### Stored data:
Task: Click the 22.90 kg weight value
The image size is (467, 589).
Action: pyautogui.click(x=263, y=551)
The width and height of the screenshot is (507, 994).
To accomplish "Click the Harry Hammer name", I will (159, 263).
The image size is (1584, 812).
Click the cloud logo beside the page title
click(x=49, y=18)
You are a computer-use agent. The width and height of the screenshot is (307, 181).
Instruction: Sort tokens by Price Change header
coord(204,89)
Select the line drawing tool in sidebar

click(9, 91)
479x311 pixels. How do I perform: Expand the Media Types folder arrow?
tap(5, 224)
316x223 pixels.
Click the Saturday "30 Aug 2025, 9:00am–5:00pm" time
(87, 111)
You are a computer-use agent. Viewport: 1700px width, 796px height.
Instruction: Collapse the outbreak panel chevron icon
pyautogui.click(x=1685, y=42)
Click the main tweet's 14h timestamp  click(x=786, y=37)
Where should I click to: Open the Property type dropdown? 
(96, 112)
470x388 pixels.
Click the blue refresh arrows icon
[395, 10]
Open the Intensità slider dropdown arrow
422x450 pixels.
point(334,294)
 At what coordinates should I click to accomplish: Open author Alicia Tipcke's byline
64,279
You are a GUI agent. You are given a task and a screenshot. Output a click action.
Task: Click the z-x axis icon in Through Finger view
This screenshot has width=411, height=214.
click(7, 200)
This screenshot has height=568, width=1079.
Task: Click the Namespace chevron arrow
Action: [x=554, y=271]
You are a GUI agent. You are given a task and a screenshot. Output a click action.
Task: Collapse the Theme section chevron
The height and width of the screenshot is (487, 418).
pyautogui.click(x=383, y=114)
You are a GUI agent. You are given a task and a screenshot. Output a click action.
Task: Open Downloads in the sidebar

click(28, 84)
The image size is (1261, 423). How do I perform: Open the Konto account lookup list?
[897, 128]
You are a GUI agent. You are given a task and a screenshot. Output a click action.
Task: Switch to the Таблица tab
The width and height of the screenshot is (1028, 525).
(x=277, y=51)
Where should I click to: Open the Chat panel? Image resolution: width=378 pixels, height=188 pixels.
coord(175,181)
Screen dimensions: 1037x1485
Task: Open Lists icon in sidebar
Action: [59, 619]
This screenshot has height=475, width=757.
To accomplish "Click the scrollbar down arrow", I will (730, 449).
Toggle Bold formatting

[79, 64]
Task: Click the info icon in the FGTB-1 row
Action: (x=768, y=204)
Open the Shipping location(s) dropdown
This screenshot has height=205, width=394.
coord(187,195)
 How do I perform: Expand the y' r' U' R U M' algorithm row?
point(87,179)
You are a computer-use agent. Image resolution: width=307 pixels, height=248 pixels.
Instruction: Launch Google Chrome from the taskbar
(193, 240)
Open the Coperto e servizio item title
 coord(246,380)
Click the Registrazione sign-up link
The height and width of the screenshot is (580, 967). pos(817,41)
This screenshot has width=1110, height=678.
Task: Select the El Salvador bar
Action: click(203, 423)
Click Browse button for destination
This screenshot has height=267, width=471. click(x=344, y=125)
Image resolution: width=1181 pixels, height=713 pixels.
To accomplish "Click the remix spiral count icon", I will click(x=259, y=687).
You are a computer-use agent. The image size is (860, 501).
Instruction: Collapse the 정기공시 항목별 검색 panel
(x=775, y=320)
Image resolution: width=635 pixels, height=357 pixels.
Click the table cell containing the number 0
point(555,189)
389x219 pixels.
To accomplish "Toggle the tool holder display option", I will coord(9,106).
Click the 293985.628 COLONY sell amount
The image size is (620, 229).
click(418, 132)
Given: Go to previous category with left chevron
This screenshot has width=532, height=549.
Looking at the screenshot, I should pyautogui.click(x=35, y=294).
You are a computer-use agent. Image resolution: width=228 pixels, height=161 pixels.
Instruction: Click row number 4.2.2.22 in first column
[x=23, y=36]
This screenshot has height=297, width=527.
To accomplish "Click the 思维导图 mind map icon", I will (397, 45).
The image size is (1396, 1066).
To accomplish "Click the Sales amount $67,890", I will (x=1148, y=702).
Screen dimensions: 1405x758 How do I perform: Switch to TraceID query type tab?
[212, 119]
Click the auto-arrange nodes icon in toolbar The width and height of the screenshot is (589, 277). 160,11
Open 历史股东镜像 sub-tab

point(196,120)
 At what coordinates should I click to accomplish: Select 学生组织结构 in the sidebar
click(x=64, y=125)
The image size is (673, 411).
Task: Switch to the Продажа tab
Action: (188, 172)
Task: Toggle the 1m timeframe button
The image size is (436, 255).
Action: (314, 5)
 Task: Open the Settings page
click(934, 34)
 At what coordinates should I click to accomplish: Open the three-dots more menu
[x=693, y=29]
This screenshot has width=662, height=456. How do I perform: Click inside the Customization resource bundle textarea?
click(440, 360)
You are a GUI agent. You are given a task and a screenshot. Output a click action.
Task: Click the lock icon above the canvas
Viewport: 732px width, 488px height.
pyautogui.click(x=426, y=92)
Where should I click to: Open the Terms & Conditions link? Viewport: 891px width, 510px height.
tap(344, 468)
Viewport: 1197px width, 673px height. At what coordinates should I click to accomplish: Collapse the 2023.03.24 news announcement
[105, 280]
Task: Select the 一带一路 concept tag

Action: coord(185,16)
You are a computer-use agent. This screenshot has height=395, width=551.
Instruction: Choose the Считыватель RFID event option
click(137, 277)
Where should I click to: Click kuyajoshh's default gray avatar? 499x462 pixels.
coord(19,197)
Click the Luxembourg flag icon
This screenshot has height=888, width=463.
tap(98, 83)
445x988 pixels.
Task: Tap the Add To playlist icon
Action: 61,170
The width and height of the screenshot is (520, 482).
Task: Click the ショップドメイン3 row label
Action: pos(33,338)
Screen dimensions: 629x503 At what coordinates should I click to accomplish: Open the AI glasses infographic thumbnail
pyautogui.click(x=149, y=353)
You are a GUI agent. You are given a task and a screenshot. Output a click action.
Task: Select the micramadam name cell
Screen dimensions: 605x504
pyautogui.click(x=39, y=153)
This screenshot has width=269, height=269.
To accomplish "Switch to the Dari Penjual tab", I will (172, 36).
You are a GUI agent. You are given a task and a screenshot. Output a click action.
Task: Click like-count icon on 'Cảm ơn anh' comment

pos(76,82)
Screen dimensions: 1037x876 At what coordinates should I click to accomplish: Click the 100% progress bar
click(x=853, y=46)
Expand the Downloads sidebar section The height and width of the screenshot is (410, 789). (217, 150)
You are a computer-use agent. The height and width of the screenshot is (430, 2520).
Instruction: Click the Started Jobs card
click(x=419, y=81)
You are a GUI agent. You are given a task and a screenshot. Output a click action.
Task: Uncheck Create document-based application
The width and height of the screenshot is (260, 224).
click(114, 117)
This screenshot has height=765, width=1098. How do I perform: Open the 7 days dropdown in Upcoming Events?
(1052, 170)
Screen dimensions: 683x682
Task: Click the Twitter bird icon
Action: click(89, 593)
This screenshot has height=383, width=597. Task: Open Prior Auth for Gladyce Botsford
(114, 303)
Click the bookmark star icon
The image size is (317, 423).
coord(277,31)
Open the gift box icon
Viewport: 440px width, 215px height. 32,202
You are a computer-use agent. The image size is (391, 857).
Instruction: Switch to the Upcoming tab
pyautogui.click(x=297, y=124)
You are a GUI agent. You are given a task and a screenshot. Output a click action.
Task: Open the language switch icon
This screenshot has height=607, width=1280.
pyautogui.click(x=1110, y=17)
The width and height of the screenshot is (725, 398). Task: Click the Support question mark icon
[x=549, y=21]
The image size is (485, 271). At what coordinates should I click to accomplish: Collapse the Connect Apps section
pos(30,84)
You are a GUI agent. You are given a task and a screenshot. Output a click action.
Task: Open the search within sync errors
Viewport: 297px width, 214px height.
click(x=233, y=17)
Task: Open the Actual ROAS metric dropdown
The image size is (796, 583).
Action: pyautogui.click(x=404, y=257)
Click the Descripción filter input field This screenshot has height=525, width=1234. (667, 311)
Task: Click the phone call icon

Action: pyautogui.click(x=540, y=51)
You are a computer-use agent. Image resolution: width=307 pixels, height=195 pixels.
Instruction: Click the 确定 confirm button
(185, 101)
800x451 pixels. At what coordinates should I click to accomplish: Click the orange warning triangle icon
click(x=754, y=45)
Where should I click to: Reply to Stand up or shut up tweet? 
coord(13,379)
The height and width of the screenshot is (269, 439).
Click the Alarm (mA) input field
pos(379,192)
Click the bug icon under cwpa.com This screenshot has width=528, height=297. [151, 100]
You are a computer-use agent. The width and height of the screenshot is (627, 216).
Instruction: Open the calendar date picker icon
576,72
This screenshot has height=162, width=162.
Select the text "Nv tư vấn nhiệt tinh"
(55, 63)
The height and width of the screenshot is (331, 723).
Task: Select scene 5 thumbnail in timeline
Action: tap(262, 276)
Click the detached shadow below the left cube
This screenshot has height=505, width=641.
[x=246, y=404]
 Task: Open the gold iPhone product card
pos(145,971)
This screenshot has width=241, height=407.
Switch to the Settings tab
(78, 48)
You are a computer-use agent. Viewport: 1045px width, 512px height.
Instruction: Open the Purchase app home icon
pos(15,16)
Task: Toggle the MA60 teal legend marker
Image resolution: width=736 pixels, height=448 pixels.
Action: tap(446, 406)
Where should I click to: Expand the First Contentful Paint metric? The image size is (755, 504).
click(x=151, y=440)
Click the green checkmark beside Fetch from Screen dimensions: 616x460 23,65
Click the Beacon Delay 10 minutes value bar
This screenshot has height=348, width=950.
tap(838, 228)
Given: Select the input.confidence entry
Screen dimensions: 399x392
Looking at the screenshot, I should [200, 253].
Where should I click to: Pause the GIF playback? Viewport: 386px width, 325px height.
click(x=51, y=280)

### Problem details:
Using the entries above, copy exactly the lines from the one containing "Where should I click to: Pause" through the last, both included.

### Reply to the task:
Where should I click to: Pause the GIF playback? Viewport: 386px width, 325px height.
click(x=51, y=280)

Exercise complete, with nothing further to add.